**WHAT IS EXPECTED:**
Which lines below fall between the one containing "Where should I click to: Click the find" and the one containing "Task: Click the red X axis line"? Repeat them exactly, counting both of those lines, and add nothing else.

**RECORDS FOR THE TASK:**
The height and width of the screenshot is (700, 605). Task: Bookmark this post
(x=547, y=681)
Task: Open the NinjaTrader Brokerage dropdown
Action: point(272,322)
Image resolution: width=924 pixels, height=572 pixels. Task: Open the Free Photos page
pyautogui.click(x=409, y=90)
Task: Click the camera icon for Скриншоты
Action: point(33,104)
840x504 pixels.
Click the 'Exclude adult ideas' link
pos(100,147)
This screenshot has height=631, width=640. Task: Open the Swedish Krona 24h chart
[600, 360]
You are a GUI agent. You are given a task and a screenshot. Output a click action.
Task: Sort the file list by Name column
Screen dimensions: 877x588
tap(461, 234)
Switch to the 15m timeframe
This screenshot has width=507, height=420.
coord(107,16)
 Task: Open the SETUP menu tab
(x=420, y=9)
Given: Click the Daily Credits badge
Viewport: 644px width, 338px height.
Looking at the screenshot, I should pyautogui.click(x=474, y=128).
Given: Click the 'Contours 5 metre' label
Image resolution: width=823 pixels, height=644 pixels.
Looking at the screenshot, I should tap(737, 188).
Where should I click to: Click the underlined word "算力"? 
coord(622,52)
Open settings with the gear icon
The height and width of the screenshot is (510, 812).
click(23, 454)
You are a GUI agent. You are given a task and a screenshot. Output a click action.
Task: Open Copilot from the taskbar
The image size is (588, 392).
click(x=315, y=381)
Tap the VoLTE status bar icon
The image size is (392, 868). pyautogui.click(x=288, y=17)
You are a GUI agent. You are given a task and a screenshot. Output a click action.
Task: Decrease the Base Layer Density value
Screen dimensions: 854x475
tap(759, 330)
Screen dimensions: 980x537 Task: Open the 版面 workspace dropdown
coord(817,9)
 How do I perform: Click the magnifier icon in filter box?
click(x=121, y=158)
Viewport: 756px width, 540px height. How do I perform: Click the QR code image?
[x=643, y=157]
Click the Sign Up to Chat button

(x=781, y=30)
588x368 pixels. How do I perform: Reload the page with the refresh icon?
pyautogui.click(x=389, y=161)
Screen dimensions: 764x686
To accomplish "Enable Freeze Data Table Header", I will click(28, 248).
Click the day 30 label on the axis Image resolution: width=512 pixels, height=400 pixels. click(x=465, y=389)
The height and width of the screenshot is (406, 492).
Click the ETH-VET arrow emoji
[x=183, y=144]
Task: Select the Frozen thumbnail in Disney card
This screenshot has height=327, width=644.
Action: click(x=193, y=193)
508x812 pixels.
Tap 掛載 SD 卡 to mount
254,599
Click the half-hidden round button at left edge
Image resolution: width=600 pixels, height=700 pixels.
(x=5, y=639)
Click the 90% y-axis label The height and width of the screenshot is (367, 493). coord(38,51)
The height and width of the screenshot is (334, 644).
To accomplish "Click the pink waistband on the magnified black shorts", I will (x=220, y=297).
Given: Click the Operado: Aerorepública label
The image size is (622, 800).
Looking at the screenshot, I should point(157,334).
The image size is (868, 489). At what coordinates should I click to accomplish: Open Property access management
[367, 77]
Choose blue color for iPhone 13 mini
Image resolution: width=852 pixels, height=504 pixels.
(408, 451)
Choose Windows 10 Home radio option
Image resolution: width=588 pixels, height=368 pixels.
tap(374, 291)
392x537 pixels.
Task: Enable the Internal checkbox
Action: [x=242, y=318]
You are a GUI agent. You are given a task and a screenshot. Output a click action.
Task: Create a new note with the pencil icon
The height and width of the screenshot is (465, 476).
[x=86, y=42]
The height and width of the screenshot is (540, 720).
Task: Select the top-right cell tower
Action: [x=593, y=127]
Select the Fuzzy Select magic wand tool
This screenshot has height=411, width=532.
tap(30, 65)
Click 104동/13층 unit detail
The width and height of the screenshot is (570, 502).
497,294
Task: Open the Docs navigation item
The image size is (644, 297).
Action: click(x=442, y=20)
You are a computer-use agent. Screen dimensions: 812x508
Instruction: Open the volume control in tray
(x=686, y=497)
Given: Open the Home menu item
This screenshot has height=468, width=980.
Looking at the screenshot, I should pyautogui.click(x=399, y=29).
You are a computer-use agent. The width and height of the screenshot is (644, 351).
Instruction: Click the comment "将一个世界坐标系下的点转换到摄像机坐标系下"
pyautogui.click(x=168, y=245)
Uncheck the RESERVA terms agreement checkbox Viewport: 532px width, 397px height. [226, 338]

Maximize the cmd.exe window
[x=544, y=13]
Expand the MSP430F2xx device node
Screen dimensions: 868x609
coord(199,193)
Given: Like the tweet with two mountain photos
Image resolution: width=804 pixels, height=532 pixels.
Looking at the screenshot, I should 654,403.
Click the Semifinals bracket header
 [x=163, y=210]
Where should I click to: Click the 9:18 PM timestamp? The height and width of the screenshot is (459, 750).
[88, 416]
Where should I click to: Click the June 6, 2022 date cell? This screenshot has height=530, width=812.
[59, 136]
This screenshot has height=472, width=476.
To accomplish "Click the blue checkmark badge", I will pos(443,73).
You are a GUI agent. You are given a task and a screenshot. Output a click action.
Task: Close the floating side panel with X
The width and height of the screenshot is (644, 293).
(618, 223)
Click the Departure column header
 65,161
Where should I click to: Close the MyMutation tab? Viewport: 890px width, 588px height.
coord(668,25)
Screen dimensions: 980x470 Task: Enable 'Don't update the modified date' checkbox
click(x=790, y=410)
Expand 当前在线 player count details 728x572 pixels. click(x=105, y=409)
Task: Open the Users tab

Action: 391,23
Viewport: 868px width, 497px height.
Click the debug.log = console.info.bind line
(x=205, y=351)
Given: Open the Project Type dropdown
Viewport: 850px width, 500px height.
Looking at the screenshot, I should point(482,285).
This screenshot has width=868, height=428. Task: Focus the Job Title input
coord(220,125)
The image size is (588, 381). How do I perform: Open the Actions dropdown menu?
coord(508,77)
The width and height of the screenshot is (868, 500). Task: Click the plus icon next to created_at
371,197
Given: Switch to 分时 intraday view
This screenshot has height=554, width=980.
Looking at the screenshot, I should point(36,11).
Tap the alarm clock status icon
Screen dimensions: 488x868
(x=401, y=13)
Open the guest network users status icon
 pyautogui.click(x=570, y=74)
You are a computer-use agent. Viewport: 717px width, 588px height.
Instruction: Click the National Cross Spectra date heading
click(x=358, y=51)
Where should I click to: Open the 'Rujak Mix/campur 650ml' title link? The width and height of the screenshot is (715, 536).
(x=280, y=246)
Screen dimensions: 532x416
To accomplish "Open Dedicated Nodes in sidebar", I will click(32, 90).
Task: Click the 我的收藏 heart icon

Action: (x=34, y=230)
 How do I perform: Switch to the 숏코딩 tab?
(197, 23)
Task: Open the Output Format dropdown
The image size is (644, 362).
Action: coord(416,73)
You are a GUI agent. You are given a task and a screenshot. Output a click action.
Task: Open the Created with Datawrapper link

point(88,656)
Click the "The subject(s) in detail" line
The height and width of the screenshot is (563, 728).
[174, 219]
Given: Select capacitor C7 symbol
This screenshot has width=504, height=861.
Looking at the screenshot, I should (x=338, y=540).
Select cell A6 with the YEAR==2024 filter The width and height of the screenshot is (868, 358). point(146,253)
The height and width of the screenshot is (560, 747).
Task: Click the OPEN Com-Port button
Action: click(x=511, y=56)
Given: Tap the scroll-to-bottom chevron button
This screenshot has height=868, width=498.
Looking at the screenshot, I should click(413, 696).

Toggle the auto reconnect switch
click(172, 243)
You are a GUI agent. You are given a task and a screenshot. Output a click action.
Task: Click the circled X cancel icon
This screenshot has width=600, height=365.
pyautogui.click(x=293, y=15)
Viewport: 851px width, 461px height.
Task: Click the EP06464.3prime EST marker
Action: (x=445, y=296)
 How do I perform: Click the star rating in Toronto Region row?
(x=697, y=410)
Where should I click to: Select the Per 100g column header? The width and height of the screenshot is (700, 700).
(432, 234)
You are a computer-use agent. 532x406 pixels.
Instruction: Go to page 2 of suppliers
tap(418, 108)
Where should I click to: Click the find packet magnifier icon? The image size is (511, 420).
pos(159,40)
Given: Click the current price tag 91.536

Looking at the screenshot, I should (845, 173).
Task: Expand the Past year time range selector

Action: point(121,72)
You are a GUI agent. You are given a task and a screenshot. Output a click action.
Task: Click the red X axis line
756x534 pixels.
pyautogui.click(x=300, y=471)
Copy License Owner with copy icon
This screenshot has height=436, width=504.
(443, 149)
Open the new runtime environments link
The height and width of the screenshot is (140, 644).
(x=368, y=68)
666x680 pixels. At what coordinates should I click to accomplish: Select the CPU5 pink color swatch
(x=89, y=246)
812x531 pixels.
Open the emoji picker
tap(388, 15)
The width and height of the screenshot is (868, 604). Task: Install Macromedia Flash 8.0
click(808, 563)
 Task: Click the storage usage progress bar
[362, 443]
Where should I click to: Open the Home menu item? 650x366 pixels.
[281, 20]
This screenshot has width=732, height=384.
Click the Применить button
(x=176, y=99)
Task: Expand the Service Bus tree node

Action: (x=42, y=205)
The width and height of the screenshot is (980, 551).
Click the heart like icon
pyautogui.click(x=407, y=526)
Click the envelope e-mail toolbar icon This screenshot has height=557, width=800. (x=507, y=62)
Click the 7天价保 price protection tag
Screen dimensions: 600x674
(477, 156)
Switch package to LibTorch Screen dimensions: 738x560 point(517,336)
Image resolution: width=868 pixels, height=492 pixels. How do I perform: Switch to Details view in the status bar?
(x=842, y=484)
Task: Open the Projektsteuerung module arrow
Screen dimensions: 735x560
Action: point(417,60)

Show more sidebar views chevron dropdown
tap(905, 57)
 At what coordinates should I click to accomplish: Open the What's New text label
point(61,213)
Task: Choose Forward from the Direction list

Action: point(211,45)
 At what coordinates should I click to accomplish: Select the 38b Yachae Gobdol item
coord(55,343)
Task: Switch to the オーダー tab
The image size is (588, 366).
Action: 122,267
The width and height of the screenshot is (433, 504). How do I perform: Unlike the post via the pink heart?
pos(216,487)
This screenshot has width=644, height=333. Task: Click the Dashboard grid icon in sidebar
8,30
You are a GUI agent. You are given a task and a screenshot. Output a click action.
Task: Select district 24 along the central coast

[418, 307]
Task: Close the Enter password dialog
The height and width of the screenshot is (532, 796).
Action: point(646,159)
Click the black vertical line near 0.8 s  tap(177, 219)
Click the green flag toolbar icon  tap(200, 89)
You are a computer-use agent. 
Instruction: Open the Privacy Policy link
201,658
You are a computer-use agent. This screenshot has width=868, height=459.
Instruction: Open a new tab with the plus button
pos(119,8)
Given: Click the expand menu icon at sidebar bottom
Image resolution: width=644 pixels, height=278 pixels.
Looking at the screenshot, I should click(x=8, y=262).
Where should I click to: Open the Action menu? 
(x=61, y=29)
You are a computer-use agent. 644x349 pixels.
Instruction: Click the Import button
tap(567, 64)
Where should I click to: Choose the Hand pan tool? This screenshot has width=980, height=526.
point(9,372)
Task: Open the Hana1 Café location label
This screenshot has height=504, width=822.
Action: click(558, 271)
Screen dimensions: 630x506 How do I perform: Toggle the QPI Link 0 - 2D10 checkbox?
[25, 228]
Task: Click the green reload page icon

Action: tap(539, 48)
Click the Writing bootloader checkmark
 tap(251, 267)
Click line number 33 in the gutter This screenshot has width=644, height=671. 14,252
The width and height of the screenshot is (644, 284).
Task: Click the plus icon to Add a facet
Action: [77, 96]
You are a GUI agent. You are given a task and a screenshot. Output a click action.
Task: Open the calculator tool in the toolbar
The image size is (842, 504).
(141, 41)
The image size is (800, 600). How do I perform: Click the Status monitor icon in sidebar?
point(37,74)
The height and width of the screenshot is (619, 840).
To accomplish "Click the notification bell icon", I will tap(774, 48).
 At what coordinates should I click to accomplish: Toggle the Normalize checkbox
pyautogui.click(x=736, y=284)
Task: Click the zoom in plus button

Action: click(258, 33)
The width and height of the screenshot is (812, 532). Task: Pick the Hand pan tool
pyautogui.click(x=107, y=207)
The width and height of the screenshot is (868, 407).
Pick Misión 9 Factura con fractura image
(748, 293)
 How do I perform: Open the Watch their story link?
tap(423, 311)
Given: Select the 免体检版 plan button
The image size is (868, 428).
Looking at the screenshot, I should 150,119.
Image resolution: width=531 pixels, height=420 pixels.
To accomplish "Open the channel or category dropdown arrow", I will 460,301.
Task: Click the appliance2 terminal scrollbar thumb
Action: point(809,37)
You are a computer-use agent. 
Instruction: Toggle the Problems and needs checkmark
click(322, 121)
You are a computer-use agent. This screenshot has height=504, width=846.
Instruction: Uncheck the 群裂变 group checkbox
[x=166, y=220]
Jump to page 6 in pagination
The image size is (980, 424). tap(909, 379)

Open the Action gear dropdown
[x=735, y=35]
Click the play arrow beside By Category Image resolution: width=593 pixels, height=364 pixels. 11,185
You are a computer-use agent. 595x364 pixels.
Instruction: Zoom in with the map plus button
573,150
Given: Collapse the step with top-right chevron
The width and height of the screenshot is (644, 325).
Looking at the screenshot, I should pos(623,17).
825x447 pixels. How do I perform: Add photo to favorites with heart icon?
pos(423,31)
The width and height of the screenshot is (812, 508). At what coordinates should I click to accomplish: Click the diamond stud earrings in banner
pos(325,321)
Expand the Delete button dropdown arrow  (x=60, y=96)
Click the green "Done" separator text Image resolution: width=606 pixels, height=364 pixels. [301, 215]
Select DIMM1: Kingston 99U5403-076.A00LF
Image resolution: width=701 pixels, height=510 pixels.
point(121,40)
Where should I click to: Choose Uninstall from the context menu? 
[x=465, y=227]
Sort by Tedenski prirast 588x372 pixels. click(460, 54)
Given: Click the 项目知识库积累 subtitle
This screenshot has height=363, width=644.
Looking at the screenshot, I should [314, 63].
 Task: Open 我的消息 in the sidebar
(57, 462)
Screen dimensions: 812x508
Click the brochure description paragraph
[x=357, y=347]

**RESULT FOR THIS EXERCISE:**
Where should I click to: Click the find packet magnifier icon? The image size is (511, 420).
pos(159,40)
Given: Click the current price tag 91.536

Looking at the screenshot, I should (845, 173).
Task: Expand the Past year time range selector

Action: point(121,72)
You are a GUI agent. You are given a task and a screenshot. Output a click action.
Task: Click the red X axis line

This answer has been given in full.